The increase in greenhouse gas concentrations in recent decades, alongside the intensification of global warming, has led to more frequent, more intense, and longer-lasting extreme atmospheric events—especially heatwaves. Rising mean air temperatures and a shift in the temperature distribution toward higher values have caused warm-season thermal thresholds to be exceeded more quickly and for longer periods. As a result, episodes of extreme heat not only occur more often but also last longer and are associated with higher peak temperatures, placing greater stress on human health and infrastructure. The Middle East is considered one of the most vulnerable regions to heat stress due to the dominance of arid and semi-arid climates, limited water resources, and the high sensitivity of natural systems. At the same time, population growth, rapid urbanization, and the expansion of the urban heat island effect can further exacerbate heatwave impacts in many cities across the region. Therefore, monitoring and projecting changes in heatwaves is essential for risk management, adaptation planning, and reducing socio-economic consequences in the Middle East.



Materials and Methods

In this study, the Middle East was selected as the target region and, to capture spatial heterogeneity, was subdivided into three sub-regions (northern, central, and southern) based on geographic–climatic characteristics and temperature gradients. To characterize past climate conditions and project future heatwave changes, daily maximum temperature from ERA5 for the reference period 1985–2014 was combined with 0.25° downscaled CMIP6 projections from the NEX-GDDP dataset. Simulations from three selected CMIP6 models were analyzed for the future period 2026–2055 under three emissions pathways_SSP1-2.6 (low), SSP2-4.5 (intermediate), and SSP5-8.5 (high)_to span a range of plausible futures.
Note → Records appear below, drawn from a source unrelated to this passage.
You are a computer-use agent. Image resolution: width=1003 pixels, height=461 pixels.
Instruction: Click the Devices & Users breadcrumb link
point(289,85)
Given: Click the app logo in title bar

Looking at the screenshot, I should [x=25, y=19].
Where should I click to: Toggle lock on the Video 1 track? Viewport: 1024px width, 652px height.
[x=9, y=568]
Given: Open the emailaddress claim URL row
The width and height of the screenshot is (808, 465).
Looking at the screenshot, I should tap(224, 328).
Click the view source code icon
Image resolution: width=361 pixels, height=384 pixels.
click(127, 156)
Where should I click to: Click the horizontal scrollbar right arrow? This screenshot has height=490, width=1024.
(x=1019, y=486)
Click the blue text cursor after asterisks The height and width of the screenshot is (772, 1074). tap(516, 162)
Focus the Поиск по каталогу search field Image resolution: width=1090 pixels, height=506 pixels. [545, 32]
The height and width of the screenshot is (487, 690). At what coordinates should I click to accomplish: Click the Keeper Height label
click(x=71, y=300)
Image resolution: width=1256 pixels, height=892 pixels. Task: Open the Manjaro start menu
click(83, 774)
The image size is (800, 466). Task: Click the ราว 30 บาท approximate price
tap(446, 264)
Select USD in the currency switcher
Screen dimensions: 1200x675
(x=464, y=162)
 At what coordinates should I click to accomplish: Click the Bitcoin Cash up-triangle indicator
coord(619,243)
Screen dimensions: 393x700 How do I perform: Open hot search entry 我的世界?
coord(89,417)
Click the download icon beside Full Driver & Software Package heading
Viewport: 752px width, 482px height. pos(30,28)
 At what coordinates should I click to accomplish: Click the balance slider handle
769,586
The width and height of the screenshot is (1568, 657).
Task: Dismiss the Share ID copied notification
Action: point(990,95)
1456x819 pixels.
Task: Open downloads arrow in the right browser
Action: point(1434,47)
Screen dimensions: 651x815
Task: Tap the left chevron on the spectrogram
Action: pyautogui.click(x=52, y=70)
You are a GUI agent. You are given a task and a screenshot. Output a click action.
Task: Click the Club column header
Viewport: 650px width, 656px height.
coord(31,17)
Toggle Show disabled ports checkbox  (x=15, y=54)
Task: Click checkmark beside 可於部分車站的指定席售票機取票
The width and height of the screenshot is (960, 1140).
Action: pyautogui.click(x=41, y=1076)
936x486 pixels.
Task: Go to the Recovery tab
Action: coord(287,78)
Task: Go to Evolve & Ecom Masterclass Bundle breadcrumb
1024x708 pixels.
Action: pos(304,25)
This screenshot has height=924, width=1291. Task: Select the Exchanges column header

Before index calculation, all datasets underwent preprocessing, including quality control, handling of missing values, and calendar harmonization (removal of leap days) to ensure consistency across products. Model skill for the reference period was assessed by benchmarking model outputs against ERA5 using the root-mean-square error (RMSE), mean bias, and the Pearson correlation coefficient (R), providing a basis for uncertainty assessment and confidence in future projections.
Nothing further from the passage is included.